§ **ЗАПИСИ ДЛЯ ОБРАБОТКИ**
# # #

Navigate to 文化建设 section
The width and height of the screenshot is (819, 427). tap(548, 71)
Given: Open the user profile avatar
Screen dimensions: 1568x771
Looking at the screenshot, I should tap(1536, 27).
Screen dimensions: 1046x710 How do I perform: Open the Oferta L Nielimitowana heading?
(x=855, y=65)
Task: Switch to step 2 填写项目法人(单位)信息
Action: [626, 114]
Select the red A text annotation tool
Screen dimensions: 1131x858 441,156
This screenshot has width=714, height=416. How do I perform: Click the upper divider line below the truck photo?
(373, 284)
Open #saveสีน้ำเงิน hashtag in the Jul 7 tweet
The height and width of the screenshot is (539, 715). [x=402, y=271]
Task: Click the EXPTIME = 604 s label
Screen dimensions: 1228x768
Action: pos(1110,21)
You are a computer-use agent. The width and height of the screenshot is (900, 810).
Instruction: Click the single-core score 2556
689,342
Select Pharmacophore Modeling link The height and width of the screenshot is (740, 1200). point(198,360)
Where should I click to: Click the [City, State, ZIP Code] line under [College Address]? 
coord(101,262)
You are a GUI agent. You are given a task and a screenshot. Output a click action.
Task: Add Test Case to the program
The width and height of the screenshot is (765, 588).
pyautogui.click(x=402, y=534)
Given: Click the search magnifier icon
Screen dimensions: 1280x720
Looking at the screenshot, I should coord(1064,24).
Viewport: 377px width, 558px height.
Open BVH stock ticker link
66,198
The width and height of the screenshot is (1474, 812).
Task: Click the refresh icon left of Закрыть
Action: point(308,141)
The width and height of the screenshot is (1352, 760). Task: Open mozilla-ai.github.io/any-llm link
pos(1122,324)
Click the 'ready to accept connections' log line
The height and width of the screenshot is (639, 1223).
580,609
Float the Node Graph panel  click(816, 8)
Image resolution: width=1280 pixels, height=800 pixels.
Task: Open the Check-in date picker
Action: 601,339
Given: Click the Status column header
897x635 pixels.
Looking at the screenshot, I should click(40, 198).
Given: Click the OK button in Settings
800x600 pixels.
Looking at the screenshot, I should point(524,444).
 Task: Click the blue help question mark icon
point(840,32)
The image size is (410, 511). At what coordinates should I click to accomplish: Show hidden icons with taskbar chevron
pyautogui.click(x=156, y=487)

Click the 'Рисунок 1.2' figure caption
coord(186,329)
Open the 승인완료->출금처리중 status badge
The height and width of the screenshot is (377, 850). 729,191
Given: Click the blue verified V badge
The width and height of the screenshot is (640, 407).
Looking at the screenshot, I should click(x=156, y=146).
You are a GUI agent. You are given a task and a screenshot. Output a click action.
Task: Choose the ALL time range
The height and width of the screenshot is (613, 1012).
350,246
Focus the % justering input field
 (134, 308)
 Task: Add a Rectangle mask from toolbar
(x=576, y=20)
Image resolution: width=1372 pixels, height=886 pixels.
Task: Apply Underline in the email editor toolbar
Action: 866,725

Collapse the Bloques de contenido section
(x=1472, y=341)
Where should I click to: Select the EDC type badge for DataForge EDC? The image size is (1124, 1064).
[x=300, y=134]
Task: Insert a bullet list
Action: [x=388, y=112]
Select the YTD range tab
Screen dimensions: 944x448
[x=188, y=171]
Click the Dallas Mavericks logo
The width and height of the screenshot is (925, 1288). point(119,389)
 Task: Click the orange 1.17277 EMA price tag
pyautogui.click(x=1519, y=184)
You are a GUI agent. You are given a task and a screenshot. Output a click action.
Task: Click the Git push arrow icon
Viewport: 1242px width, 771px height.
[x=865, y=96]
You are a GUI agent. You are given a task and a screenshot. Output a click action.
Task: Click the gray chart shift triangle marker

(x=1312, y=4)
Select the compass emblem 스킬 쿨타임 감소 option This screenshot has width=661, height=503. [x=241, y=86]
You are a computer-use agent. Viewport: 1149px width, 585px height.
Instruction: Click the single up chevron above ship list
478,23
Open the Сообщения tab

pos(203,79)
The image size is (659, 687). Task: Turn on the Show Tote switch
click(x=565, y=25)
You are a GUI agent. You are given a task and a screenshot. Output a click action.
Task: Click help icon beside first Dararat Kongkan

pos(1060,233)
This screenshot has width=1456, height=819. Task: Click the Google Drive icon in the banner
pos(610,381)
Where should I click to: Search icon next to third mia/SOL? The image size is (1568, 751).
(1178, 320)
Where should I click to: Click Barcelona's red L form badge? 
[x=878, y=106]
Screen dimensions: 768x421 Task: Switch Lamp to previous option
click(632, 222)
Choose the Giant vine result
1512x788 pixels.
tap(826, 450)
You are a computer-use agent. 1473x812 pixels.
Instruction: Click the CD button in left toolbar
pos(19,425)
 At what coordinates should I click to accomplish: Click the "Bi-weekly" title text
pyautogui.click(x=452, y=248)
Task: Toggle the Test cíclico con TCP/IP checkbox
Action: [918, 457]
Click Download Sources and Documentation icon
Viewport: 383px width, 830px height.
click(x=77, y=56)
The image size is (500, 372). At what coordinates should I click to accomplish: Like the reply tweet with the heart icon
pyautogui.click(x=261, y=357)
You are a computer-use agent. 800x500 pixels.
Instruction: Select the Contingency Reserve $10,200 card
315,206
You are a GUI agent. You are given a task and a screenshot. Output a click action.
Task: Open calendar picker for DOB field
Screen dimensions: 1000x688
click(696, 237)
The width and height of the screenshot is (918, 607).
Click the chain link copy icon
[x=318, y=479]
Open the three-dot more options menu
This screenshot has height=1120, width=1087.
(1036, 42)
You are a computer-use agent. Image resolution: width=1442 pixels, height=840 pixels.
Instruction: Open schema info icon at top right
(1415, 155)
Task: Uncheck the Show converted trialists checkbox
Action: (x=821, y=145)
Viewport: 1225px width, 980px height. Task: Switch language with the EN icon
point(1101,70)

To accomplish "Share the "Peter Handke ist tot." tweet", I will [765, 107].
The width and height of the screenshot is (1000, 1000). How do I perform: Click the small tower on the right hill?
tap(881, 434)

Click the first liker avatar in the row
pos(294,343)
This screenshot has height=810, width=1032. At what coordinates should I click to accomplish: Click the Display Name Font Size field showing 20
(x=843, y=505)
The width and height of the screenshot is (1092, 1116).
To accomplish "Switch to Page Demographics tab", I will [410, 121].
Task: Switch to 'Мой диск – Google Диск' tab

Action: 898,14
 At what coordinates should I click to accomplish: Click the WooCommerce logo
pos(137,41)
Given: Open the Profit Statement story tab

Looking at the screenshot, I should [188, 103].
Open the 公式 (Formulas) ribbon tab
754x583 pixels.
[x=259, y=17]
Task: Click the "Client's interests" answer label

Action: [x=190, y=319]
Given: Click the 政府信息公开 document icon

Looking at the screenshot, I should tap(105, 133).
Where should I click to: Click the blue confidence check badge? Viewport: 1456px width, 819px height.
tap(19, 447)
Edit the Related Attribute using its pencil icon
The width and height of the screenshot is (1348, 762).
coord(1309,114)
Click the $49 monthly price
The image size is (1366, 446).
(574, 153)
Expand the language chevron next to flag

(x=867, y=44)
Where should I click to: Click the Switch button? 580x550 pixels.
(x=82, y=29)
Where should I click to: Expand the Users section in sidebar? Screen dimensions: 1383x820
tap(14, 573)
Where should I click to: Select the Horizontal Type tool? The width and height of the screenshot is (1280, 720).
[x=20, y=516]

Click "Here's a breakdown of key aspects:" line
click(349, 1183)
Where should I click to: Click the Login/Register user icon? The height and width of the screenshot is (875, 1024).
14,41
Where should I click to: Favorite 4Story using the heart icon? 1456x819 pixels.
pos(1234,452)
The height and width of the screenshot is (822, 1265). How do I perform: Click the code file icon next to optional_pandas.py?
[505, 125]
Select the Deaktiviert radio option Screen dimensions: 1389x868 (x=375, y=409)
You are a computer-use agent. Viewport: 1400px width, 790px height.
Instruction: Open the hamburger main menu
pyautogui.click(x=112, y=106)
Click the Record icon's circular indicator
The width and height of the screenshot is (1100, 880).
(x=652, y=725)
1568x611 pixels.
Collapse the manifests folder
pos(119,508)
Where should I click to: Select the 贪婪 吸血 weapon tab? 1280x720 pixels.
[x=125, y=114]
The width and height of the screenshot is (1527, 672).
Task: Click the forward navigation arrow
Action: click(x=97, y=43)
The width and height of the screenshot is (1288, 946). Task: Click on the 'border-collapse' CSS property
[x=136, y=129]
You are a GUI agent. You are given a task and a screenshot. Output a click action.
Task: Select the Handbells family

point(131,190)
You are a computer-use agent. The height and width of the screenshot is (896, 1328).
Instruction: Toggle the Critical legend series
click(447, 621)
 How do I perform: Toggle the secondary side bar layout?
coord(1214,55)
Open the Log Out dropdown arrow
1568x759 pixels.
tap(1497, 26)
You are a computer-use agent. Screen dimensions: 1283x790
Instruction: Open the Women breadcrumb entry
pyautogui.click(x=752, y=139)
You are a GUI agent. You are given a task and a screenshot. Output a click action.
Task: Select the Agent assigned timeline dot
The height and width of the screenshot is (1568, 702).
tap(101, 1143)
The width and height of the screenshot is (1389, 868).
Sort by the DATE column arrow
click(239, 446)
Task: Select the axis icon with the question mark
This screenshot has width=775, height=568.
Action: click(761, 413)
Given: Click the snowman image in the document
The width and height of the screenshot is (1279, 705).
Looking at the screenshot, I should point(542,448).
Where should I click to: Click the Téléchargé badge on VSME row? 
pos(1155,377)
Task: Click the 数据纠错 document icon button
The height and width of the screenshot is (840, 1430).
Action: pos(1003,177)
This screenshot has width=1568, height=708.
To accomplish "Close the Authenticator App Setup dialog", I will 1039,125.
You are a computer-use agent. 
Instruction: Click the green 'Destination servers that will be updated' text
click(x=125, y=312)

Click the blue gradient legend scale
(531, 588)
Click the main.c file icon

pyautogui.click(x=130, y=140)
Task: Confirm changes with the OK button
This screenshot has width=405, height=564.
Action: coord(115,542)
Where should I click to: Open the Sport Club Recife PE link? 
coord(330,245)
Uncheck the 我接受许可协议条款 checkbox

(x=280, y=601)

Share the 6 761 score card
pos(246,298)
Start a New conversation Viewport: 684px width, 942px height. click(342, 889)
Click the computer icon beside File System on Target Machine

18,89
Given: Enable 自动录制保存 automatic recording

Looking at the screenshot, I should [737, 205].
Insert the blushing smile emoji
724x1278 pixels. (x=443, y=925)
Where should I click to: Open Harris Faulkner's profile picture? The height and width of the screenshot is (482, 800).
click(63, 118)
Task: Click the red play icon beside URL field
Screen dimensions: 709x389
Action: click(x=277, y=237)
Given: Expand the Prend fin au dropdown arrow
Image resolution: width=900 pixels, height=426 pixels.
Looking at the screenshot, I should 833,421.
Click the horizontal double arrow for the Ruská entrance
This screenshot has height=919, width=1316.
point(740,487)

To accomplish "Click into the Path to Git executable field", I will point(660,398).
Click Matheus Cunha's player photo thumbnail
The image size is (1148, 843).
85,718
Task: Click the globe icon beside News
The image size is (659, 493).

# # #

§ **ЗАДАНИЕ**
Перенесите в таблицу Markdown все строки записей, начиная со строки с «Select the red A text annotation tool» и заканчивая строкой с «pyautogui.click(x=156, y=487)», включая обе и пропуская пустые. В столбец «№» поставьте порядковый номер, а в столбец «Строка» — саму строку.

§ **ОТВЕТ**
| № | Строка |
|---|---|
| 1 | Select the red A text annotation tool |
| 2 | Screen dimensions: 1131x858 441,156 |
| 3 | This screenshot has width=714, height=416. How do I perform: Click the upper divider line below the truck photo? |
| 4 | (373, 284) |
| 5 | Open #saveสีน้ำเงิน hashtag in the Jul 7 tweet |
| 6 | The height and width of the screenshot is (539, 715). [x=402, y=271] |
| 7 | Task: Click the EXPTIME = 604 s label |
| 8 | Screen dimensions: 1228x768 |
| 9 | Action: pos(1110,21) |
| 10 | You are a computer-use agent. The width and height of the screenshot is (900, 810). |
| 11 | Instruction: Click the single-core score 2556 |
| 12 | 689,342 |
| 13 | Select Pharmacophore Modeling link The height and width of the screenshot is (740, 1200). point(198,360) |
| 14 | Where should I click to: Click the [City, State, ZIP Code] line under [College Address]?  |
| 15 | coord(101,262) |
| 16 | You are a GUI agent. You are given a task and a screenshot. Output a click action. |
| 17 | Task: Add Test Case to the program |
| 18 | The width and height of the screenshot is (765, 588). |
| 19 | pyautogui.click(x=402, y=534) |
| 20 | Given: Click the search magnifier icon |
| 21 | Screen dimensions: 1280x720 |
| 22 | Looking at the screenshot, I should coord(1064,24). |
| 23 | Viewport: 377px width, 558px height. |
| 24 | Open BVH stock ticker link |
| 25 | 66,198 |
| 26 | The width and height of the screenshot is (1474, 812). |
| 27 | Task: Click the refresh icon left of Закрыть |
| 28 | Action: point(308,141) |
| 29 | The width and height of the screenshot is (1352, 760). Task: Open mozilla-ai.github.io/any-llm link |
| 30 | pos(1122,324) |
| 31 | Click the 'ready to accept connections' log line |
| 32 | The height and width of the screenshot is (639, 1223). |
| 33 | 580,609 |
| 34 | Float the Node Graph panel  click(816, 8) |
| 35 | Image resolution: width=1280 pixels, height=800 pixels. |
| 36 | Task: Open the Check-in date picker |
| 37 | Action: 601,339 |
| 38 | Given: Click the Status column header |
| 39 | 897x635 pixels. |
| 40 | Looking at the screenshot, I should click(40, 198). |
| 41 | Given: Click the OK button in Settings |
| 42 | 800x600 pixels. |
| 43 | Looking at the screenshot, I should point(524,444). |
| 44 |  Task: Click the blue help question mark icon |
| 45 | point(840,32) |
| 46 | The image size is (410, 511). At what coordinates should I click to accomplish: Show hidden icons with taskbar chevron |
| 47 | pyautogui.click(x=156, y=487) |